Moim zdaniem s. Chyrowicz jest świadoma, że spór o dokonywanie aborcji na ciężko upośledzonych płodach będzie trwał nadal. Zwraca uwagę, że warto zastanowić się w jaki sposób bronić konsekwentnego stanowiska, które sprzeciwia się odbieraniu życia nienarodzonym. Zgadzam się, że konkretnej moralności nie da się nikomu wtłoczyć na siłę. Żyją wokół nas przecież ludzie, którzy mają zupełnie odrębne stanowisko, także w tej, zdawać by się mogło oczywistej kwestii. – Nad dramatem trzeba się pochylić, a nie wrzeszczeć – pisze na łamach TP s. prof. Barbara Chyrowicz. I dodaje: - Brońmy swojego stanowiska, wskazujmy racje, nastawajmy „w porę i nie w porę”, ale nie odbierajmy drugim prawa do wyrażania własnego zdania. Nie oznacza to, że s. Chyrowicz wzywa do dialogu, który ma rozstrzygnąć czy aborcja w pewnych sytuacjach jest słuszna czy też nie. Upierałbym się, że raczej broniąc katolickiego stanowiska wzywa do tego by uszanować zdanie inaczej myślących. Jednak dla wielu to zbyt daleko idący kompromis – pozwolić innym wyrażać swoje zdanie. Pytanie, czy możliwe jest całkowicie jednostronne podejście prawne do tej problematyki. Wydaje się, że w świecie pluralistycznym raczej nie. Jak zatem przekonać oponentów, że życie każdego człowieka, nawet ciężko upośledzonego płodu ludzkiego ma taką samą wartość jak życie człowieka w pełni zdrowego? Nie każdy uznaje świętość ludzkiego życia, które pochodzi od Stwórcy. Być może słusznie s. Chyrowicz zauważa niewystarczający poziom dyskusji i argumentacji ze strony obrońców życia, skoro tak wiele sprzeciwu.
Spór trzeba toczyć, bo to nasz obowiązek. Jedni powiedzą, że nie da się przekonać tych, którzy mają utylitarne czy kontraktualne podejście do tych spraw. Ale czy wolno nam przedstawić swoje stanowisko i na tym poprzestać? Trzeba rzeczywiście szukać wszelkich możliwych sposobów, by życie każdego człowieka stanowiło wartość dla jak największej liczby członków społeczeństwa. Obok protestów, marszów, wystaw, potrzeba, jak się wydaje, rzetelnego sporu na poziomie naukowym.
Co mógłbym zarzucić s. prof. Chyrowicz?

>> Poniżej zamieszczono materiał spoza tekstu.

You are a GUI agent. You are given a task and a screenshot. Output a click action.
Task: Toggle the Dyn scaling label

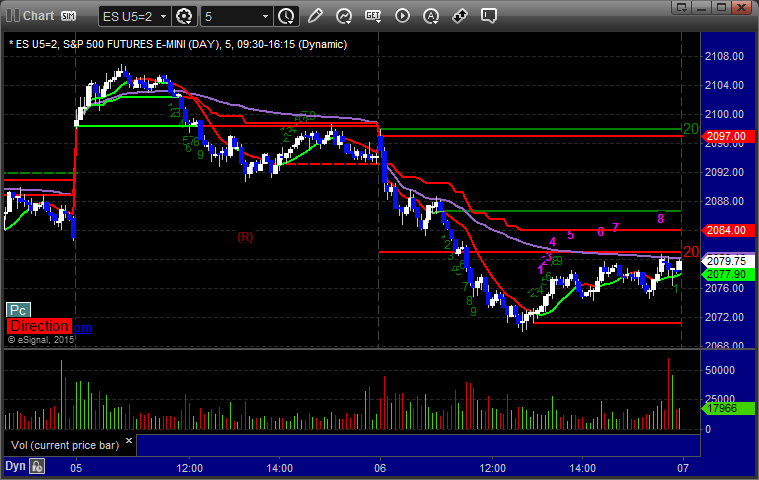tap(15, 466)
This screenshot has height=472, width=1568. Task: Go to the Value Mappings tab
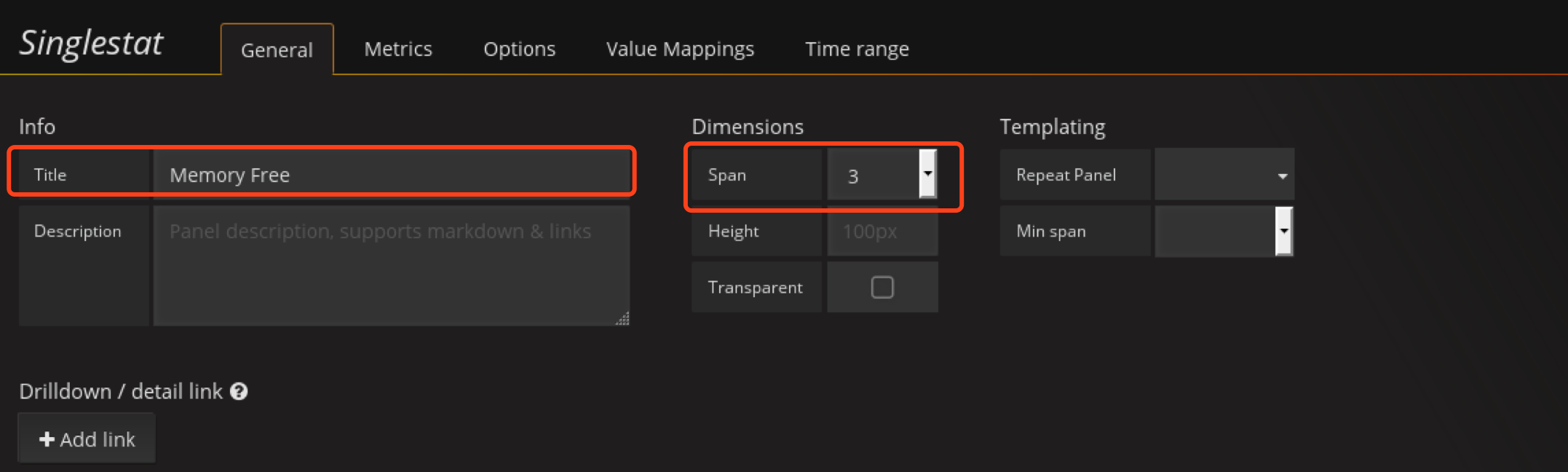(x=680, y=50)
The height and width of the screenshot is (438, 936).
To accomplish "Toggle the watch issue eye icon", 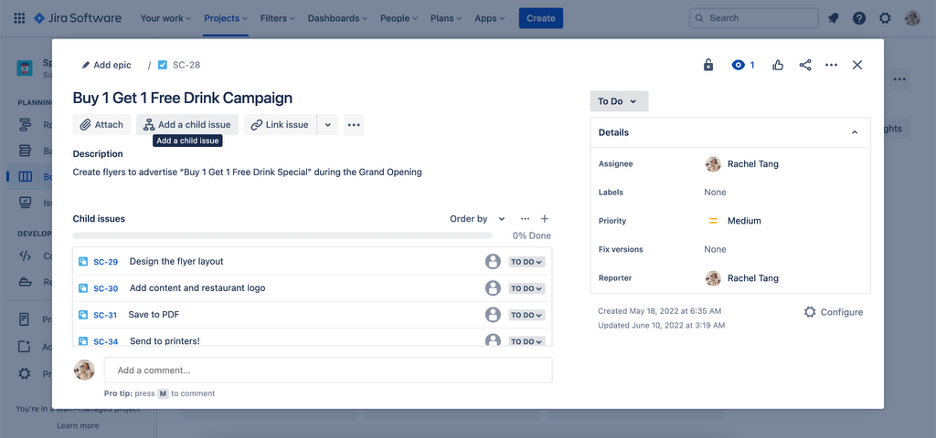I will tap(739, 65).
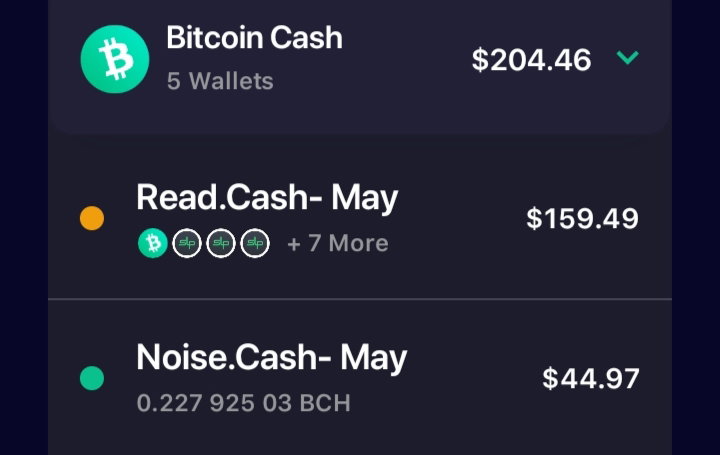Click the 0.227 925 03 BCH amount
The height and width of the screenshot is (455, 720).
pos(244,403)
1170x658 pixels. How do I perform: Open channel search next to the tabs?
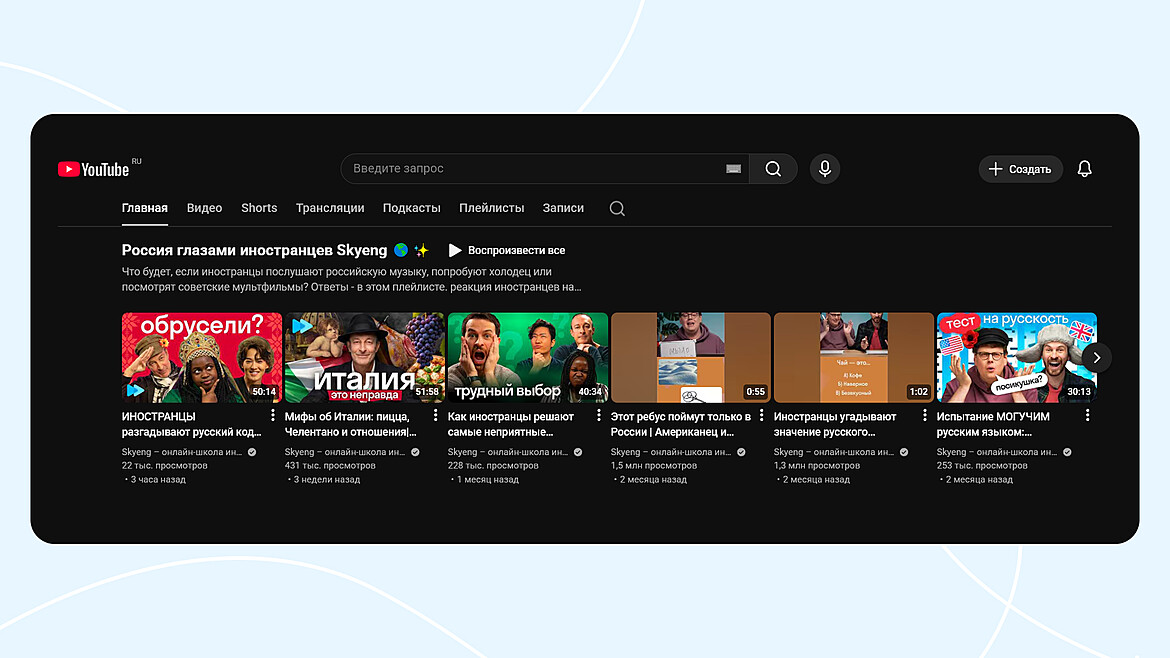click(x=616, y=208)
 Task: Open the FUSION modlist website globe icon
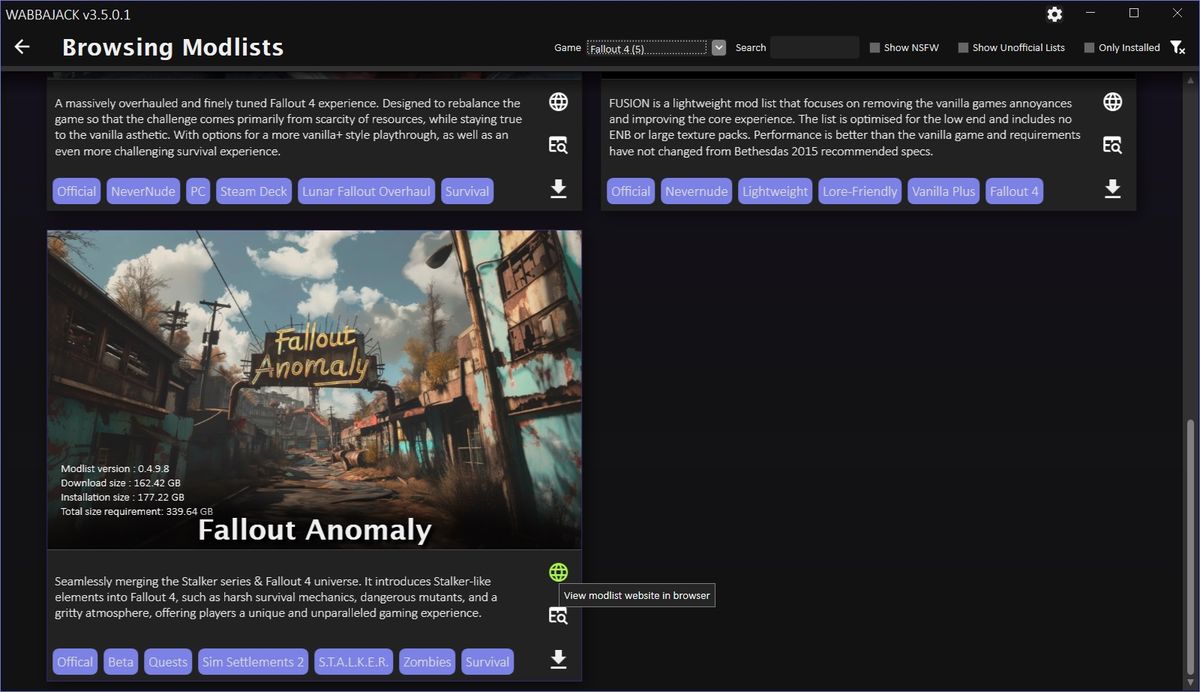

Zbyt łatwą wiarę w to, że argumenty obrońców życia, w tym naukowe - zostaną przez wszystkich oponentów potraktowane poważnie. O kulturalny i merytoryczny spór trzeba apelować do tych, którzy nie uznają naszego stanowiska. Bo można odnieść wrażenie, że stanowisko katolickie w niektórych kręgach dyskusyjnych od razu jest skazane na porażkę.
Kwestia rzeczywiście pozostaje do dyskusji - dyskusji nie o życiu człowieka, ale o sposobie jego obrony. To zadanie dla nas wszystkich, także dla Mariusza Dzierżawskiego i s. prof. Barbary Chyrowicz. Wszyscy musimy postarać się o to, by nasz głos był bardziej przekonywający. Pytanie tylko, czy to coś zmieni. Na koniec chciałbym przywołać słowa samego Chrystusa po to, byśmy w obrębie własnego środowiska nie ferowali zbyt daleko idących wyroków: - (...) nikt, kto czyni cuda w imię moje, nie będzie mógł zaraz źle mówić o Mnie. Kto bowiem nie jest przeciwko nam, ten jest z nami.